Miss. Asabe Abdulsallami
[names not real] is a 26 year old graduate of industrial chemistry from one of
the upscale privately run Universities owned by one of the very flourishing
Pentecostal Churches. She recently graduated in flying colors and served
in one of the most high profile federal government agencies and upon
completion of her compulsory one year national service with the National Youth
service Corp [NYSC] she was retained on merit as a full time staff even as
she is now staying in a two -bed room apartment in Maitama after her very
successful industrialist father rented the highly expensive accommodation for
her.
Although surrounded by
opulence, the beautiful Miss. Asabe has a big problem staring her in
her innocent eyes since she still has a major infrastructural
crisis in her residence to contend with which has to do with the general
situation of epileptic electricity power supply, a problem that afflicts all
segments of the society but severely faced by the very poor who reside in
the many derelict and grossly under-developed rural areas across the
country.
One day this writer
engaged her in a meaningful dialogue regarding the state of poor
electricity supply and she lamented that although she has seen little
improvement in the supply of electricity in Abuja but the issue of exorbitant
tariff charged for this services by the Distribution Services Companies known
now in the common parlance of DISCO has become a fundamental burden to the
generality of Nigerians.
She is of the opinion which
most Nigerians share that it will be more logical for the nation's policy
makers to improve the quality and scope of distribution of electricity power in
all parts of the Country before playing around with the idea of increasing the
tariff charged. Asabe told me in philosophical terms that the
argument by the National Electricity Regulatory Commission [NERC] that
increasing the tariff to be charged for electricity supply is key to
attracting the much needed foreign investments in the electricity sector
amounted to 'putting the cart before the horse' or to similarly argue that 'the
egg comes before the chicken'.
I have therefore decided
to intervene in this raging debate to present all sides of the arguments for
purposes of clarity and for Nigerians to decide what is best for us as a nation
that has perpetually remained in total electricity darkness while other nations
even in Africa [South Africa] have gone far.
The Chairman of NERC,
the urbane and US -trained lawyer Dr. Sam Amadi has demonstrated more than
enough evidence as one public officer who is constantly on the side of the
people and who believes that only the best decisions that serve the public
interest should be implemented.
In the next couple of
weeks I will dedicate my column to this debate. I am aware that the Nigerian
Electricity Regulatory Commission – NERC has issued a 14-day ultimatum to
electricity distribution companies (DISCOs) that are in violation of its Order
to submit a list of all customers who paid for meters since January 2011, and
commence metering them with immediate effect.

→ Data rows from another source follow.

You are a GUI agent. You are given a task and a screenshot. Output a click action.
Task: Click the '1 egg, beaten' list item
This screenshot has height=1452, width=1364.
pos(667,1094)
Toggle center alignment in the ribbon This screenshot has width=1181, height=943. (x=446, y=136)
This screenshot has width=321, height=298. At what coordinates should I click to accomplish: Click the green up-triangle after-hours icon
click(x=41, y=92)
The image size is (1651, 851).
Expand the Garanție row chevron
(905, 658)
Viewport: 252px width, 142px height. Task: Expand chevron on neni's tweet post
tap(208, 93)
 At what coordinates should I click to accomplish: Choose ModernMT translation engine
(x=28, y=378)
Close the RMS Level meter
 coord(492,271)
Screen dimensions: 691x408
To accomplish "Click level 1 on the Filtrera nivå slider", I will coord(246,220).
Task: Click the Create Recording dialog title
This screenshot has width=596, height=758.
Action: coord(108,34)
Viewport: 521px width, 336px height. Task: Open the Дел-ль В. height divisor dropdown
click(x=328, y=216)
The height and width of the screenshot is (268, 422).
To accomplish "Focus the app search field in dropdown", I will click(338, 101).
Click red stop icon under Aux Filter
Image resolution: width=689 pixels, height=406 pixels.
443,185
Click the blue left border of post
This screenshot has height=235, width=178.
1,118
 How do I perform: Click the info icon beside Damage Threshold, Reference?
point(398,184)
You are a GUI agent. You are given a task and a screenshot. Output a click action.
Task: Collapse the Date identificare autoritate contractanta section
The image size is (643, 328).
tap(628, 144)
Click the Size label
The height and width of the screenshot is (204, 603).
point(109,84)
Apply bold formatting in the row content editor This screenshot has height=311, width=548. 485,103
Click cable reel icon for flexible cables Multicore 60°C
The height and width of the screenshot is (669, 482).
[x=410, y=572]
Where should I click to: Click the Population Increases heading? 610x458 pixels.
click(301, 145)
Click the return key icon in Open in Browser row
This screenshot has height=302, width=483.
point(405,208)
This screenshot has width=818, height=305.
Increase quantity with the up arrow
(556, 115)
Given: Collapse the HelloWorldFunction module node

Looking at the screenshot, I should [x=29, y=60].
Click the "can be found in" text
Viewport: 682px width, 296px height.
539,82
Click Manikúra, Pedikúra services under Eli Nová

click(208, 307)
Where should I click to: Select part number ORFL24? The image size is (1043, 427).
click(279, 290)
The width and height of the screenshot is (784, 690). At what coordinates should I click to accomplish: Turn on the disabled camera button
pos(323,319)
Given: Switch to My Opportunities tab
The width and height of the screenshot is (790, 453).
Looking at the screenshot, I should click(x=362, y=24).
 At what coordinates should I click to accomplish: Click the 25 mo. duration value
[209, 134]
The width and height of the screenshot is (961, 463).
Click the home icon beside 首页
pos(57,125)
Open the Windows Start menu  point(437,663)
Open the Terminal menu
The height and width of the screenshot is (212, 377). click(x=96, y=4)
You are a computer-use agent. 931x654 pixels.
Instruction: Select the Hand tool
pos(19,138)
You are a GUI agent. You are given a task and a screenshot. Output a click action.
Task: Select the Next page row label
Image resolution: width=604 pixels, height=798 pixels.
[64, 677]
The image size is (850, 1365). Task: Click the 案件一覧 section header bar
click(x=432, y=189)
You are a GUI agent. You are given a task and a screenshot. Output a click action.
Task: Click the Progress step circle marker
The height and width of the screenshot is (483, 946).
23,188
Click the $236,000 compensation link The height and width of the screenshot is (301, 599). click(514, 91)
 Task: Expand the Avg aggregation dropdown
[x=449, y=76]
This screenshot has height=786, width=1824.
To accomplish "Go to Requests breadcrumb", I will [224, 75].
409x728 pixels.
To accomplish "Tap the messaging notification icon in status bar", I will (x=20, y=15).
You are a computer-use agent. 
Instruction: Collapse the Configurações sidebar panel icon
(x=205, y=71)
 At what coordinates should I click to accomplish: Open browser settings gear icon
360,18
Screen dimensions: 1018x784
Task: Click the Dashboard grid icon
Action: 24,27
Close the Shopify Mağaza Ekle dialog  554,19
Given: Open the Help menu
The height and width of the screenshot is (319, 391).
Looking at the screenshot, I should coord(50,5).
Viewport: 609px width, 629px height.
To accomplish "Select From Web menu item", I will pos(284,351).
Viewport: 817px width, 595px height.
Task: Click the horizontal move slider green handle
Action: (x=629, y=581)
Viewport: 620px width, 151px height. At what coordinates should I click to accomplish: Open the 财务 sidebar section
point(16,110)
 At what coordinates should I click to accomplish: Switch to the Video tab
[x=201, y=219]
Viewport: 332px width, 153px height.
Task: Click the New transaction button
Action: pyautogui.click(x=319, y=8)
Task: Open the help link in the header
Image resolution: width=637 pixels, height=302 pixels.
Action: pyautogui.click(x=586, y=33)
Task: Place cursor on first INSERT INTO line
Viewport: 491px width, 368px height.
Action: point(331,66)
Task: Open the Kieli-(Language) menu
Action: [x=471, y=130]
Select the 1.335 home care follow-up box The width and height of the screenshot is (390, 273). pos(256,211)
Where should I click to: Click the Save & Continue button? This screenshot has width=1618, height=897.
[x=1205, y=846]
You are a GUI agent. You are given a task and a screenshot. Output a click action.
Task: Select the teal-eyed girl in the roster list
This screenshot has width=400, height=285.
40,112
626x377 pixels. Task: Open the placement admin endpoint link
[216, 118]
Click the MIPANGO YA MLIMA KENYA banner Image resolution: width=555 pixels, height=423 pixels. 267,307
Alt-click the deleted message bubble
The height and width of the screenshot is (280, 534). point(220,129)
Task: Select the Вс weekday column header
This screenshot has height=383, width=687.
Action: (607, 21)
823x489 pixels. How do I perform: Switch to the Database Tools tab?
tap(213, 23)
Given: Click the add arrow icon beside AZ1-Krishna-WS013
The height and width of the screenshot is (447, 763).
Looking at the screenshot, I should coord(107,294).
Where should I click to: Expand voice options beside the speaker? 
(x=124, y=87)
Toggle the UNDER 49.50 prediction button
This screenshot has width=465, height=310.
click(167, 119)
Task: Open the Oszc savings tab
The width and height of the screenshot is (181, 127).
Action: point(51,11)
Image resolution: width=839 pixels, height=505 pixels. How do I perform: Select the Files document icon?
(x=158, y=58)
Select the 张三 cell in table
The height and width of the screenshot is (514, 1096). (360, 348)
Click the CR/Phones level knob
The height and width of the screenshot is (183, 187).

“Any DISCO that does not comply with this new directive will be
barred from collecting the new electricity tariff”, Chairman/CEO NERC - Dr. Sam
Amadi says.
In a letter dated 19th July, the Commission
expressed its utter dismay that all DISCOs have been in complete violation of
the order as it relates to customers who have made payments within the given
time frame, and have not been identified for immediate metering.
“NERC views this conduct as totally unresponsive, and undermining
the effort of the reform”.
Recall that NERC had earlier in the year issued an Order on CAPMI
– Credited Advance Payment for Metering Implementation. CAPMI was a response by
the regulator to address the lingering issue of non-issuance of meters by the
electricity companies. CAPMI allows for any interested and willing customer to
advance money to their electricity distribution company and in return will be
given electricity credit until the cost of the meter has been recovered by the
customer.
The CAPMI Order, amongst other things, stipulated that all
distribution companies forward to NERC data of all customers who paid for
meters but had not been supplied.
It can be recalled that in 2011, a N2.9billion metering intervention
fund was made available to the companies with a view to closing the
unacceptable metering gap. One year after, no appreciable progress was made by
the companies, and this compelled NERC to demand for performance reports from
the DISCOs. Eight of the twelve DISCOs submitted reports that fell far short of
the requirements of NERC. The rest did not submit any report of how they spent
the money.
Even the most hardened opponent of this government will agree that
NERC has started a radical revolution that is unprecedented in the political
annals of Nigeria.
The DISCOs were further warned that failure to comply with the
14-day ultimatum would also compel the Commission to institute enforcement
procedures that may result in the removal of a Chief Executive Officer of an
electricity distribution company.
This is indeed cheering to the public ear.